Por cierto, que el detonante de esta improvisada clase de ética fue la negativa de mi hijo a ponerse una mascarilla para entrar en las tiendas. “Es ridículo”. “¿Las vacunas son ridículas? ¿Los impuestos son ridículos? ¿Tus padres son ridículos? Ahora vas a pensar y escribir diez situaciones en las que hacemos cosas, no por nosotros, sino por los demás. Mira, hasta este castigo te lo pongo por ti, y no por mi. Y ahora tengo que irme a hacer la cena. Si no la hago, ¿qué vas a comer?

Ahí el monstruito levantó la cabeza, que tenía en la mesa, encima del papel en blanco. Me miró como si se le hubiera iluminado el mundo. Ese cerebro opaco y misterioso, de repente era tan fácil de leer como un letrero luminoso. ¡La cena, claro! Si mamá no prepara la cena, me voy a la cama con hambre.

Da igual el idioma, a veces es imposible entender a los hijos. Y a veces es imposible que las palabras lleguen donde tienen que llegar. ¡Qué demonios! A veces es imposible entendernos a nosotros mismos.

Un día después de este intercambio tuve mi propio momento ¡aha!
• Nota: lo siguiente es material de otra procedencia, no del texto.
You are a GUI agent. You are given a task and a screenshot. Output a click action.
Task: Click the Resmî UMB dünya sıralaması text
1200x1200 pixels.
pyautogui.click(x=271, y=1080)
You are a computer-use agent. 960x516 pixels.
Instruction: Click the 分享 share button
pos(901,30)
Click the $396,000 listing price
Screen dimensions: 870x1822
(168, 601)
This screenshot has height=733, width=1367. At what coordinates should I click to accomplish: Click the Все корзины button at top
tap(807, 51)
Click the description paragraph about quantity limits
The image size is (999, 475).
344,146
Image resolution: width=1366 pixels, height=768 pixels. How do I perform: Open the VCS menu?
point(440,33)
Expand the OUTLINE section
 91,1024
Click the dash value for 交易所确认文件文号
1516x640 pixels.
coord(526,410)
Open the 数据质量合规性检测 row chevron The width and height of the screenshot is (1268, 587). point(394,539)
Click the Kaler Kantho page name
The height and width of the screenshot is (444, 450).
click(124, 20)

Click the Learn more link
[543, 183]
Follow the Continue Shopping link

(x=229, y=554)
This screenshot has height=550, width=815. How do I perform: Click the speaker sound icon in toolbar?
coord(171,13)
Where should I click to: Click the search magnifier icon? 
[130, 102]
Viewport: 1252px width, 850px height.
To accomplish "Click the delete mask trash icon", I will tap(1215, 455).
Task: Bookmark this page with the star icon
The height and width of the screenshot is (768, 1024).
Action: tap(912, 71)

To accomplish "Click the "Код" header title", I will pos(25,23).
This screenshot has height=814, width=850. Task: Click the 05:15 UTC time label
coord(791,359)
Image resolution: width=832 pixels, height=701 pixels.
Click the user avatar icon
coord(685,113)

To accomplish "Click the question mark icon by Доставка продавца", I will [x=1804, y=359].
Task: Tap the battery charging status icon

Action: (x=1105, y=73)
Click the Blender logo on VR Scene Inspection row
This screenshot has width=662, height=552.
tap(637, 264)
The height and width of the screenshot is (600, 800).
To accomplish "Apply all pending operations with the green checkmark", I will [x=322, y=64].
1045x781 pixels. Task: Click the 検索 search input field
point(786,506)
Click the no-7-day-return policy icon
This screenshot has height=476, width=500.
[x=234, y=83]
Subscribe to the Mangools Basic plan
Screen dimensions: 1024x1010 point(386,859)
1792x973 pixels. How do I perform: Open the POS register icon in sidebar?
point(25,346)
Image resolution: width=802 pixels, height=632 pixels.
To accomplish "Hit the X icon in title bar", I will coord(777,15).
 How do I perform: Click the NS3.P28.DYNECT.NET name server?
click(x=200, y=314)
Me puse a pensar en todas las decisiones que me habían traído hasta aquí. En particular en una de ellas, ese momento en que decidí mudarme a Praga. Intenté recordar porqué me fui. No fue por necesidad, podía haber encontrado fácilmente un trabajo en Madrid. La verdad es que no tengo ni idea de qué se me pasó por la cabeza. ¿En qué estaba pensando mientras hacía las maletas? No podría hacer algo así ahora mismo. Y puedo imaginarme a mi madre hace veinte años tratando por todos los medios de meterse en mi cabeza. Pobre.

Mi madre no gritaba, pero estoy segura de que argumentó, preguntó, y trató de llegar a mi de algún modo. Probablemente ella tenía una intuición más clara que yo de lo que podría pasar, esto es, que llegado el día, durante una pandemia, estaríamos separadas por miles de kilómetros. Porque las madres lo saben todo.

Pero no le hice caso, agarré las maletas y me fui de aventuras. Y no me arrepiento. Pero la entiendo. Como si las madres, todas, vinieran del mismo sitio. Algún pueblo en España. Un sitio con sol, preocupaciones, y un suministro interminable de pañuelos de papel y tupperwares llenos de lentejas.